Martin Chudý

Personal information
- Full name: Martin Chudý
- Date of birth: 23 April 1989 (age 37)
- Place of birth: Považská Bystrica, Czechoslovakia
- Height: 1.87 m (6 ft 2 in)
- Position: Goalkeeper

Team information
- Current team: Dynamo Malženice
- Number: 31

Youth career
- Považská Bystrica
- 2004–2009: Nitra

Senior career*
- Years: Team / Apps / (Gls)
- 2009–2013: Nitra / 58 / (0)
- 2014: Graffin Vlašim / 10 / (0)
- 2014–2015: Dukla Prague / 10 / (0)
- 2016–2017: Teplice / 12 / (0)
- 2017–2018: Spartak Trnava / 17 / (0)
- 2019–2021: Górnik Zabrze / 84 / (0)
- 2021–2022: Orion Tip Sereď / 18 / (0)
- 2022–2023: Concordia Chiajna / 11 / (0)
- 2023–2024: Arka Gdynia / 5 / (0)
- 2025–2026: Zlaté Moravce / 5 / (0)
- 2026–: Dynamo Malženice / 1 / (0)

International career
- 2005–2006: Slovakia U17
- 2006–2007: Slovakia U18
- 2007–2008: Slovakia U19
- 2008–2009: Slovakia U20
- 2009–2010: Slovakia U21

= Martin Chudý =

Slovak footballer (born 1989)

Martin Chudý (born 23 April 1989) is a Slovak professional footballer who plays as a goalkeeper for Slovak club Dynamo Malženice.

==Club career==
In February 2014, Chudý transferred to the second-division Czech club FC Graffin Vlašim, who were fighting for survival. Vlašim coach Vlastimil Petržela was interested in him.

=== Dukla Prague ===
In June 2014, he agreed to join the first-division club FK Dukla Praha. At the beginning of the 2014/15 season, he started as the first-choice goalkeeper for the injured Filip Radu and did well, keeping four clean sheets in the first five matches. In the eighth round, his series of good performances was cut short by 1. FC Slovácko, who scored 5 goals against Dukla in a 1–5 defeat.

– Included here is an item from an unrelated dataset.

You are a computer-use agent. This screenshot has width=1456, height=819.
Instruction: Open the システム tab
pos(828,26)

He was transferred to Teplice in January 2016 due to weight problems. In Teplice, he played as a second-choice goalkeeper, appearing in four league matches in his first season.

=== Spartak Trnava ===
In August 2017, Chudý returned to Slovakia, joining FC Spartak Trnava. With Spartak, he would win his first trophy, the Slovak league title. The next season, Chudý would also help the club qualify to the UEFA Europa League for the first time in its history. He would make an important last minute save in the second leg of the play-off to the competition against NK Olimpija Ljubljana. At the end of 2018, he left Spartak Trnava.

=== Sered’ ===
On 20 November 2021, it was announced that Chudý would be joining ŠKF Sereď, signing a contract until the end of the year. He made his debut for the club in a 3–1 win against FK Pohronie. Chudý kept a clean sheet in a historic 1–0 away win against his former club, Spartak Trnava. Altogether, he kept 4 clean sheets in 18 appearances for Sered’.